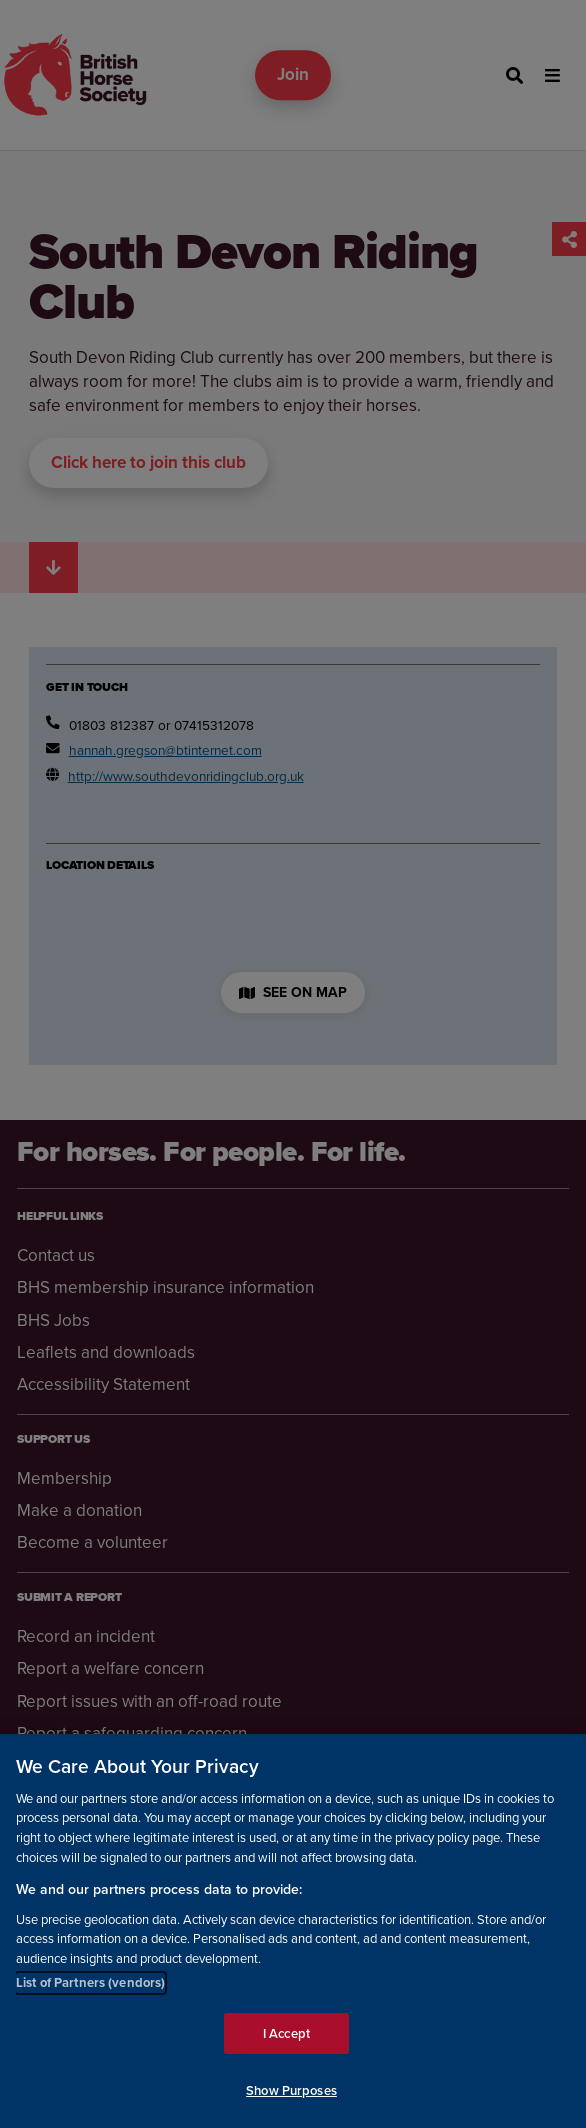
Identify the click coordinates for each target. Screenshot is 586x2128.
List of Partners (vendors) (90, 1983)
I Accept (286, 2034)
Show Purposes (291, 2091)
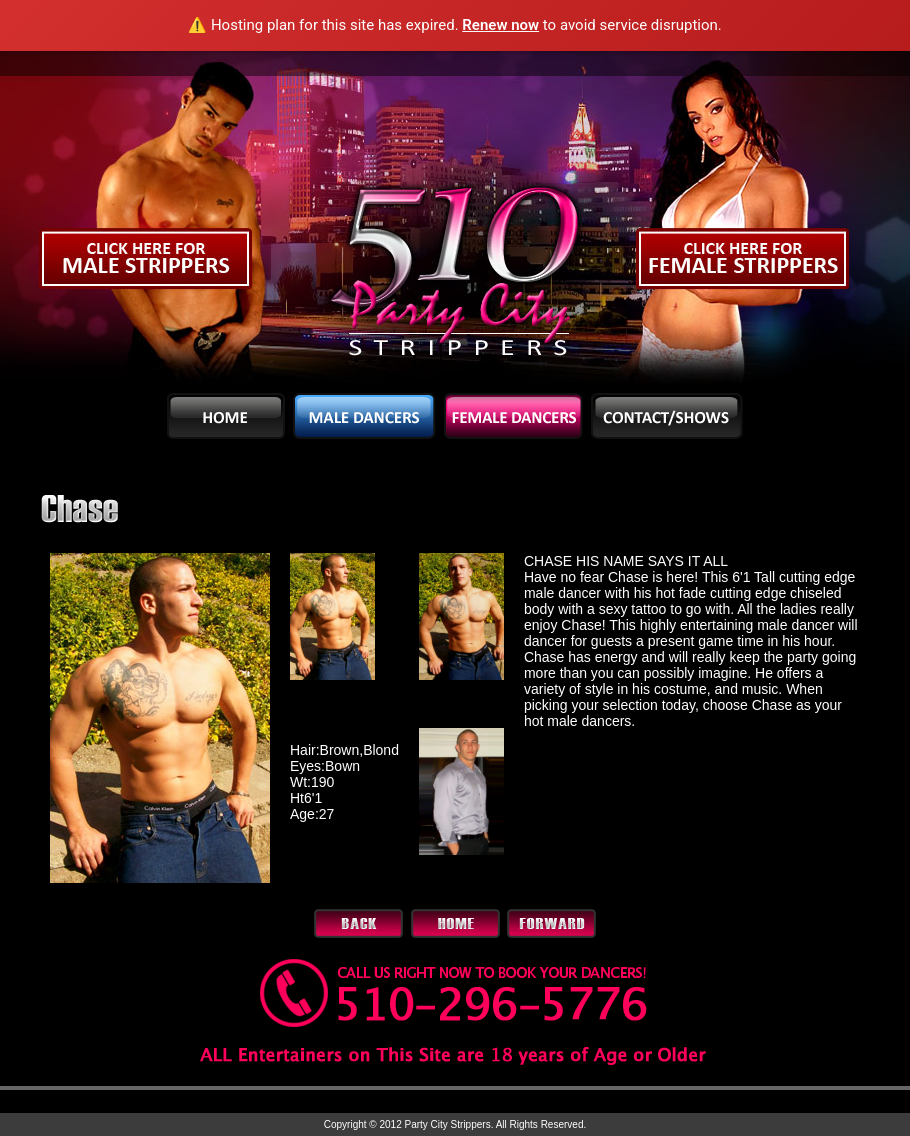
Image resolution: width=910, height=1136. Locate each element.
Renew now (500, 25)
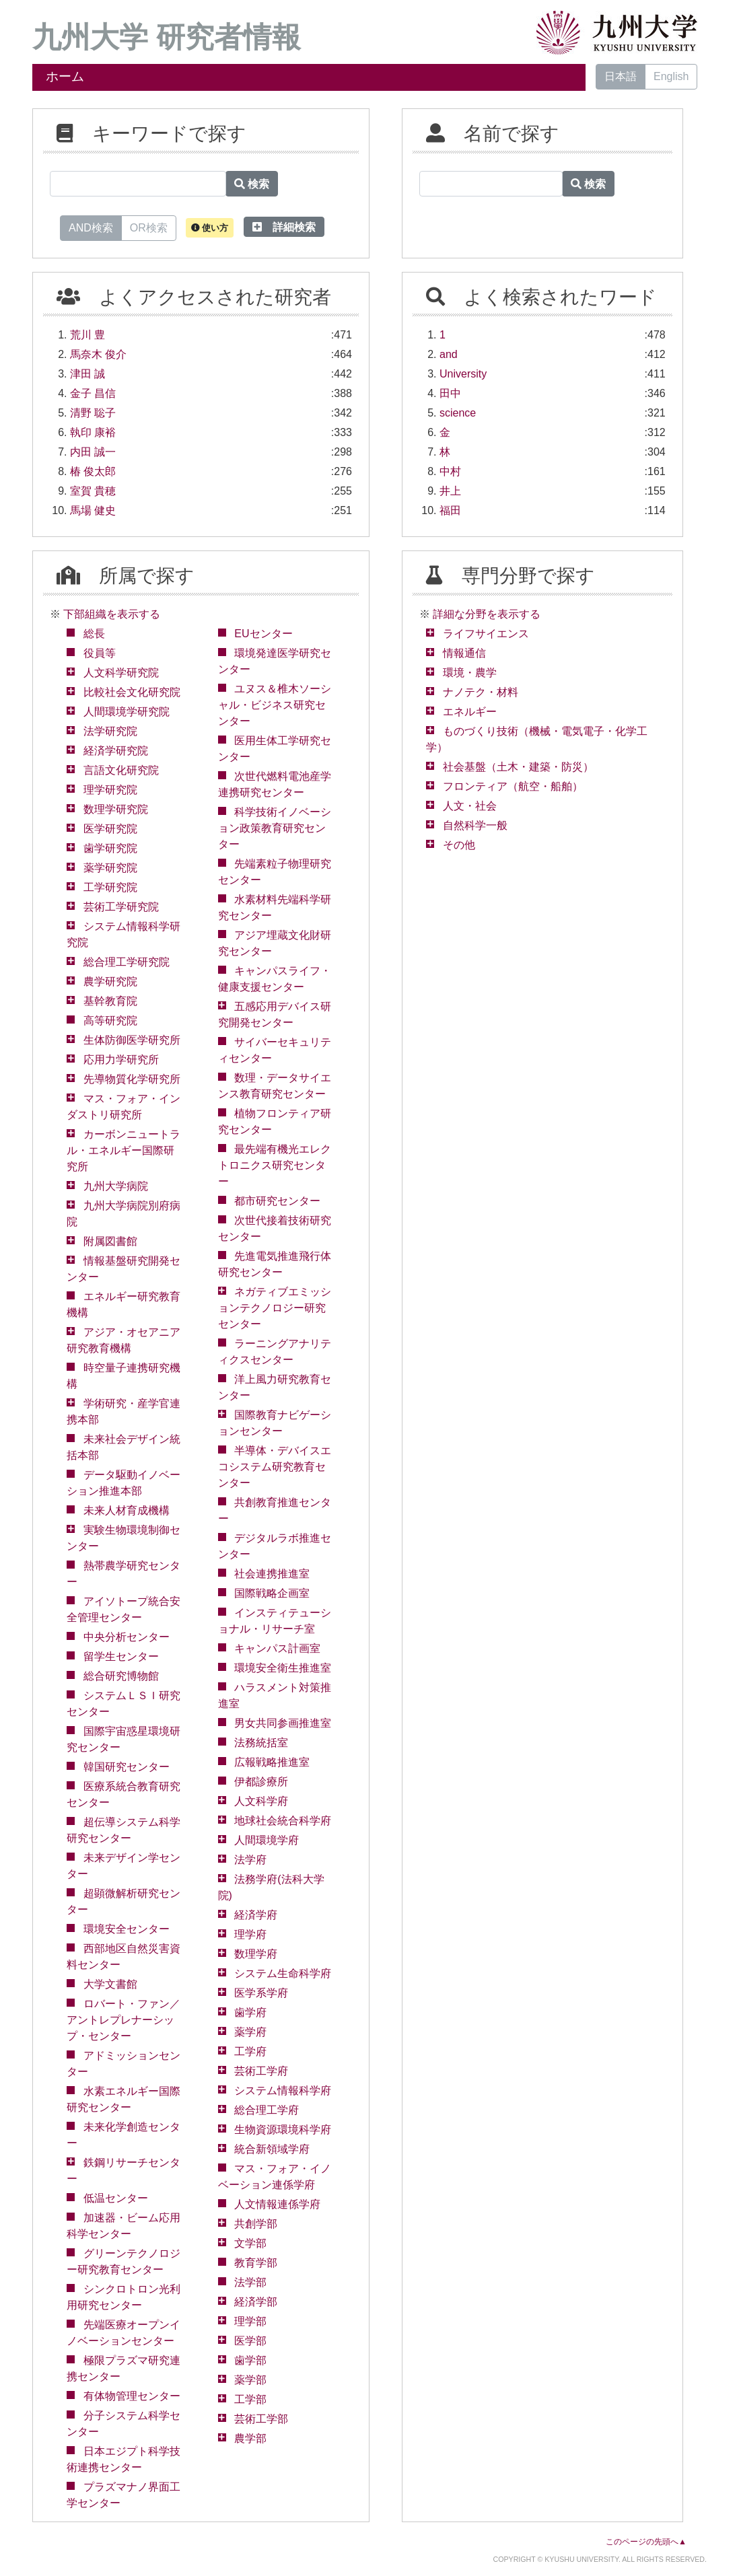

_WHAT TO PRODUCE_
Write out all the records above again, swapping "element" for "item" and keeping everything else the same. Omit the pictures.

_COMPLETE ANSWER_
Identify the click coordinates for each target. Screenshot is 586x2128.
List of Partners (vendors) (90, 1983)
I Accept (286, 2034)
Show Purposes (291, 2091)
Image resolution: width=910, height=1136. Locate each item.
Renew now (500, 25)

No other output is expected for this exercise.